→ **TASK DATA**:
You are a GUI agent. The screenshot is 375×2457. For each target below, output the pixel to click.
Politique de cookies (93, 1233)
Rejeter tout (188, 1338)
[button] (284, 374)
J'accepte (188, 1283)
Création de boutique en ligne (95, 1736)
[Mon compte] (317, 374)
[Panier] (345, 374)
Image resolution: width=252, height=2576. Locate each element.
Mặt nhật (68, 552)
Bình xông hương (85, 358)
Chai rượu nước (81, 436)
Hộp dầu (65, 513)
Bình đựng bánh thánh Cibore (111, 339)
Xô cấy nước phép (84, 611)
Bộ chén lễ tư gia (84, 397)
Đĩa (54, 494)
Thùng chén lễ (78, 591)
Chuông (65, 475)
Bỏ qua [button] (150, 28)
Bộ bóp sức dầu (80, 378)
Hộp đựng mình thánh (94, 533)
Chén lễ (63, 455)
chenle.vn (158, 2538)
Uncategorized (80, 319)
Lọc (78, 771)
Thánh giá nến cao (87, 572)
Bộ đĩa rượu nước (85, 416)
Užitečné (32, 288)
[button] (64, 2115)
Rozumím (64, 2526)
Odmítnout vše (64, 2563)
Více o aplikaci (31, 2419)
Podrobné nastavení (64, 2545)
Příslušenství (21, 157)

→ **EXERCISE BRIEF**:
Among the lines above, which ones include the word "each"? Copy them.

→ **RESPONSE FOR THIS EXERCISE**:
You are a GUI agent. The screenshot is 375×2457. For each target below, output the pixel to click.
Image resolution: width=252, height=2576. Locate each element.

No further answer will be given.